Alexander and an unknown man surprised them in an apparent robbery attempt. Cross tried to confront the men with her shotgun, but Alexander grabbed it from her and shot her at point-blank range.

The case, which was featured on the television show "Unsolved Mysteries," went cold until Alexander was arrested 12 years later for a 1978 unrelated triple murder in Los Angeles.
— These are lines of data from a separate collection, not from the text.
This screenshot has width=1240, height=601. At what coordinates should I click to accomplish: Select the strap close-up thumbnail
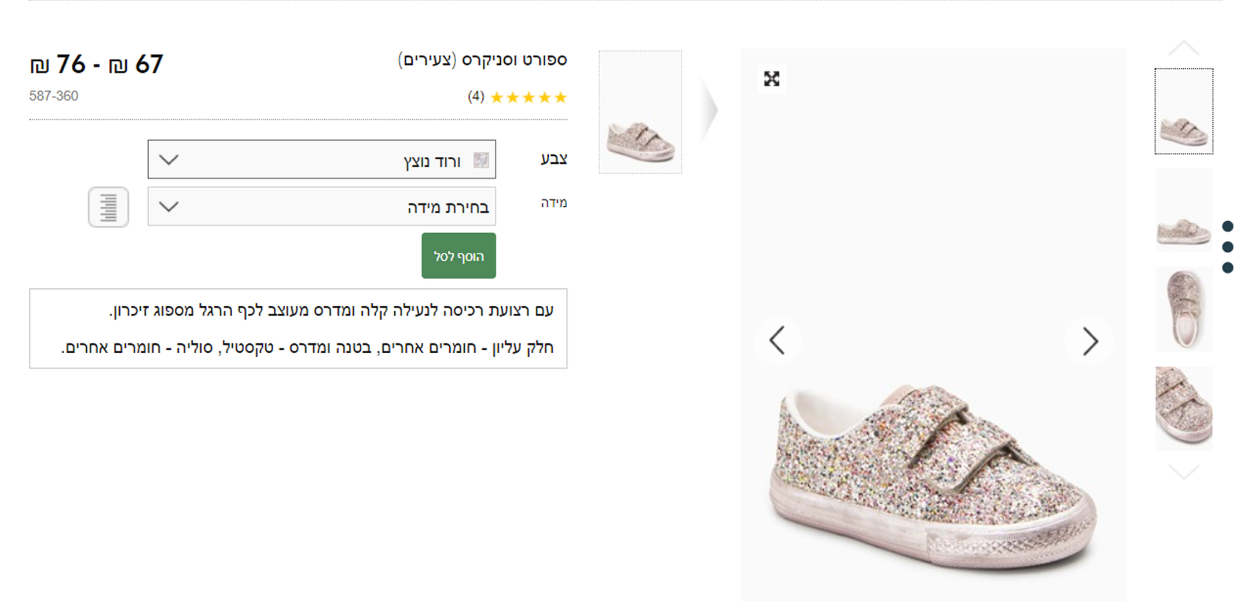click(x=1183, y=408)
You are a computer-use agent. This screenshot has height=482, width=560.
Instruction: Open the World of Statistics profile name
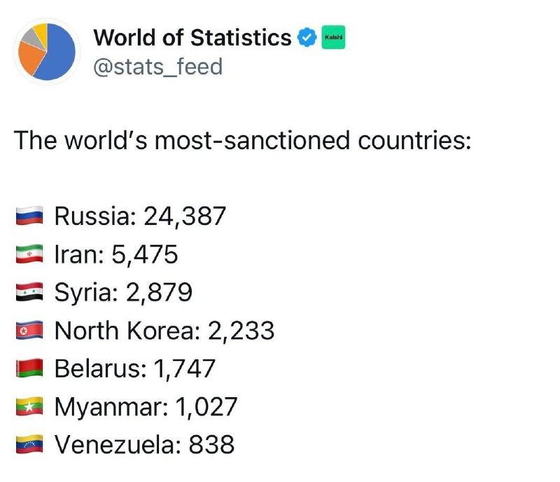[192, 37]
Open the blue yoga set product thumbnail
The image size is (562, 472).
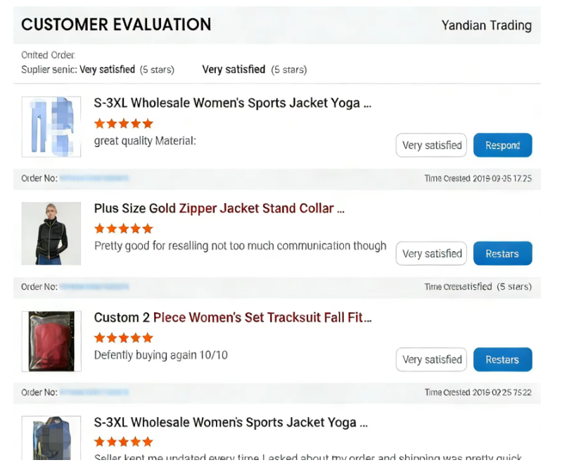click(x=51, y=127)
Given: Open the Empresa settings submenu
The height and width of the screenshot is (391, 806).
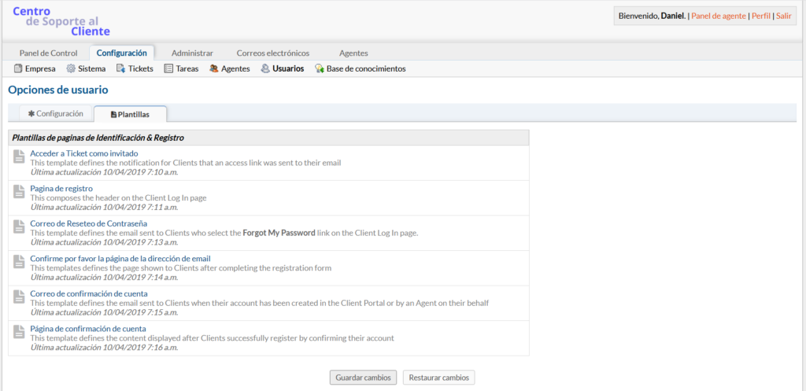Looking at the screenshot, I should [x=35, y=68].
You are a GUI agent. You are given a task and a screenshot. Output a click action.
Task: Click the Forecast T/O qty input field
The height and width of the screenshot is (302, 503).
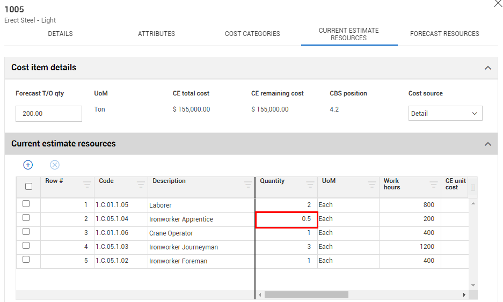point(49,114)
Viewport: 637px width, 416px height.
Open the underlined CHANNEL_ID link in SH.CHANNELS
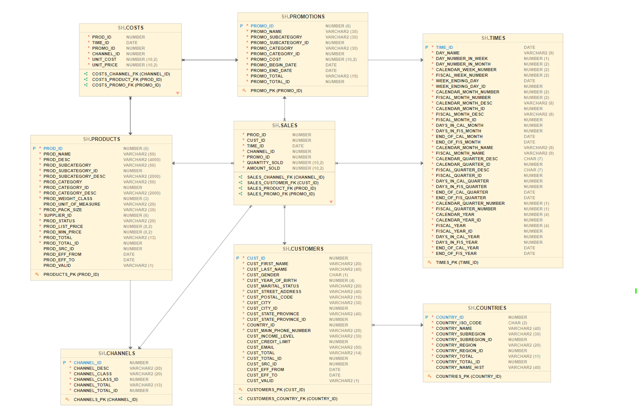tap(87, 362)
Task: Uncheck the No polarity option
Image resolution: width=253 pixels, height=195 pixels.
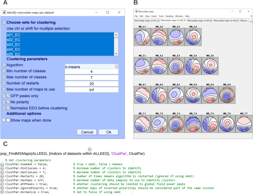Action: coord(8,102)
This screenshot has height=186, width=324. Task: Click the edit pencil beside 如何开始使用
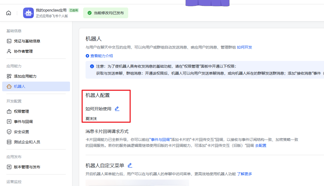tap(117, 109)
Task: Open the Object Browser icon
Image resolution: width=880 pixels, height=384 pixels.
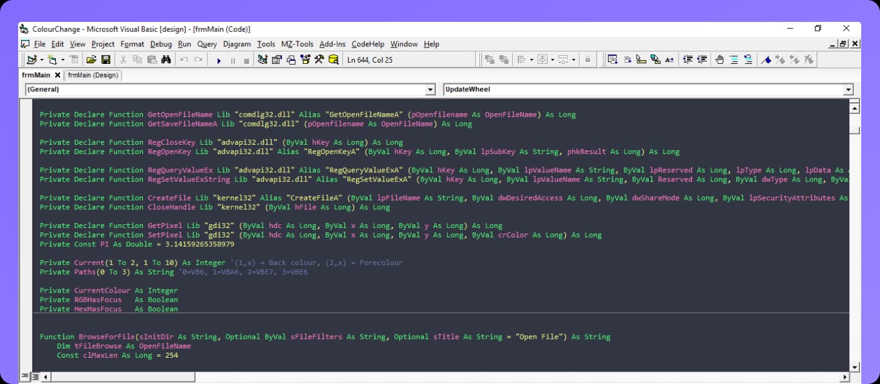Action: [305, 60]
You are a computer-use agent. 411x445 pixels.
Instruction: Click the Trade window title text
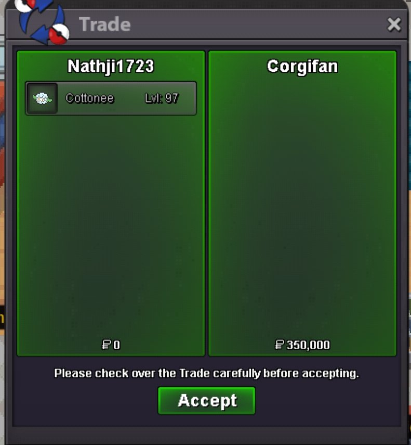pos(105,24)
He is serving threelife terms for those convictions.

But a detective working on the triple murder recognized Alexander from a composite sketch drawing of the suspect in the Cross murder.

In his automatic appeal, Alexander raised several issues, including that his attorney at trial was ineffective and that the judge allowed jurors to hear prejudicial evidence against him.

For example, Alexander argued that the jury should not have heard about his refusal to stand in a police lineup.

He also claimed the case should have been dismissed before trial because of the long time between the crime and prosecution, during which at least three pieces of evidence went missing.

Alexander says it hurt his defense to not have audio recordings of witnesses' being hypnotized, medical records from an optometrist related to a possible eyeglass prescription for Alexander since a pair of smashed glasses were found at the scene, and swabs used in a test to look for blood on a jacket seized from his home.

Alexander also said that it was unfair that prospective jurors on the case were questioned about their feelings regarding the murder of a peace officer.

Since the special circumstances allegation of murder of a peace officer was dismissed before deliberations, Alexander said the idea was unfairly "implanted" in jurors' minds.

Alexander also alleged juror misconduct, including an incident toward the end of deliberations in the penalty phase regarding a note about an apparent holdout.

The jurors asked Los Angeles Superior Court Judge Charles Horan what to do since they were voting 11-1, with the lone juror considering Alexander's four children in the decision.

Horan reread jury instructions to the panel about not basing their decision on sympathy for other parties, and the jury continued deliberating.

Shortly thereafter, the panelists returned their unanimous verdict supporting death.

Alexander argued that addressing the issue invaded the secrecy of the jury deliberation process and improperly influenced the outcome, but the Supreme Court disagreed.

The now 20-year-old case will make it's way to the federal court level while Alexander remains imprisoned on San Quentin's death row.